Face aux massacres attribués aux Forces de soutien rapide (FSR) au Nord-Darfour, la France condamne les exactions et exhorte les acteurs étrangers à cesser d’alimenter un conflit désormais géo-économique et régionalement déstabilisateur.
La France a dénoncé avec vigueur les « atrocités à caractère ethnique » commises par les Forces de soutien rapide (FSR) à El-Fasher, dans le Nord-Darfour. Dans un communiqué, le ministère de l’Europe et des Affaires étrangères a évoqué « des exécutions sommaires, des viols et des massacres de civils », ainsi que des attaques contre des humanitaires. Paris a appelé à « la protection immédiate des populations » et exigé que « les auteurs répondent de leurs crimes devant la justice internationale ».
Depuis la prise d’El-Fasher par les FSR, le 26 octobre, la situation humanitaire s’est effondrée. Issues des anciennes milices Janjawid, les FSR poursuivent une offensive marquée par une logique de purification ethnique. Selon les Nations unies, plus de 9 millions de Soudanais sont déplacés, dont 1,8 million réfugiés dans les pays voisins. Le Programme alimentaire mondial (PAM) estime que 25 millions de personnes, soit la moitié de la population, ont désormais besoin d’une aide d’urgence. La décision de Khartoum d’expulser des responsables du PAM a, selon Paris, « gravement compromis » la coordination humanitaire.
Sur le plan politique, la guerre qui oppose depuis avril 2023 l’armée du général Abdel Fattah al-Burhane aux FSR du général Mohamed Hamdan Dagalo, dit Hemetti, menace de fracturer durablement le pays.
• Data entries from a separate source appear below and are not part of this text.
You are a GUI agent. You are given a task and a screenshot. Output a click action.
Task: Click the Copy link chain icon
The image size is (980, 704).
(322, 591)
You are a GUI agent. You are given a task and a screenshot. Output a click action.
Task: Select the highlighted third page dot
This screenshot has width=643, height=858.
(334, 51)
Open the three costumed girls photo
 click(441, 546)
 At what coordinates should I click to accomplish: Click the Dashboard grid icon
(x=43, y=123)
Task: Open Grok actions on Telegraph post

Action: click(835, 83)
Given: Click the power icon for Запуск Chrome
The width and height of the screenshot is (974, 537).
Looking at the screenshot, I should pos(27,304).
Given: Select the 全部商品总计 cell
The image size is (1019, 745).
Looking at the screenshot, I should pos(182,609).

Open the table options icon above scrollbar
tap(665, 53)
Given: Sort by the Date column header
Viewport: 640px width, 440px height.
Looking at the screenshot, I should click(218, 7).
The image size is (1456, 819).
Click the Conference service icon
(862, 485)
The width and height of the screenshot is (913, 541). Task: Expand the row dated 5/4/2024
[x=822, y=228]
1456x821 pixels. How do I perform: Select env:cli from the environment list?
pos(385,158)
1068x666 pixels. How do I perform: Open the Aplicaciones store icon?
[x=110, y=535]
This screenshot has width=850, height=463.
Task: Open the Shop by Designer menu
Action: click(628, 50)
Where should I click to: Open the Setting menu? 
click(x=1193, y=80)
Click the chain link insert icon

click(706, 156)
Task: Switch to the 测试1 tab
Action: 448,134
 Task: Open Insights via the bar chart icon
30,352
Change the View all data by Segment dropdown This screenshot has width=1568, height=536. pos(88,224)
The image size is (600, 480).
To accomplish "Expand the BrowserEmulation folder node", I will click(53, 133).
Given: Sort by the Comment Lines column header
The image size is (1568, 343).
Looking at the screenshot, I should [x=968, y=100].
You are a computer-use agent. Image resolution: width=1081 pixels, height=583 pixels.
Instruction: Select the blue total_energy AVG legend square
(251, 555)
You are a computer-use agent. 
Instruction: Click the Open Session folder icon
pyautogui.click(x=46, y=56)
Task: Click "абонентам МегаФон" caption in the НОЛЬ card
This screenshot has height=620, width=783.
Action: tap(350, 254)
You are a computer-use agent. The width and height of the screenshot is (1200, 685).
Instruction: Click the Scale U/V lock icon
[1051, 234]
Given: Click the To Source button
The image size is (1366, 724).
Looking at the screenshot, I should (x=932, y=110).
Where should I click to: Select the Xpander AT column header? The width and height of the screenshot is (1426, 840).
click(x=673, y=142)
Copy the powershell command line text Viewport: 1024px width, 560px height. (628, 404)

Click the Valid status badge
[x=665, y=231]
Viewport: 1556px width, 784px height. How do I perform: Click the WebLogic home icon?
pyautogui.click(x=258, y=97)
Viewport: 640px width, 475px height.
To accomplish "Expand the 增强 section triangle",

L’Union africaine appelle à un « cessez-le-feu immédiat et vérifiable », tandis que le secrétaire général de l’ONU, Antonio Guterres, dénonce « une guerre alimentée par des soutiens extérieurs et des intérêts économiques concurrents ».
En effet, le conflit soudanais est désormais autant militaire qu’économique. Les FSR contrôlent une partie des mines d’or du Darfour, dont la production alimente un trafic régional estimé à plus d’un milliard de dollars par an. Plusieurs rapports des Nations unies mettent en cause des circuits de contrebande reliant le Tchad, la Centrafrique et Dubaï. « L’or est devenu l’arme silencieuse de la guerre soudanaise », confie un diplomate.
Sur la scène internationale, Paris s’aligne sur Washington, Londres et Bruxelles pour exiger la fin des livraisons d’armes et soutenir des sanctions ciblées contre les chefs militaires. Les bailleurs de fonds – Banque mondiale, FMI et Banque africaine de développement – maintiennent la suspension de leur aide, évaluée à plus de 2,5 milliards de dollars, en attente d’un retour à un pouvoir civil.
Pour la diplomatie française, l’enjeu dépasse l’urgence humanitaire. « Le Soudan se situe au cœur d’un arc d’instabilité qui s’étend du Sahel à la mer Rouge », souligne un haut diplomate du Quai d’Orsay. Sans un sursaut collectif, le pays risque, selon les observateurs, une « somalisation prolongée » : une guerre sans fin où les rivalités ethniques, les trafics et l’économie de guerre s’autoalimentent dans un silence international préoccupant.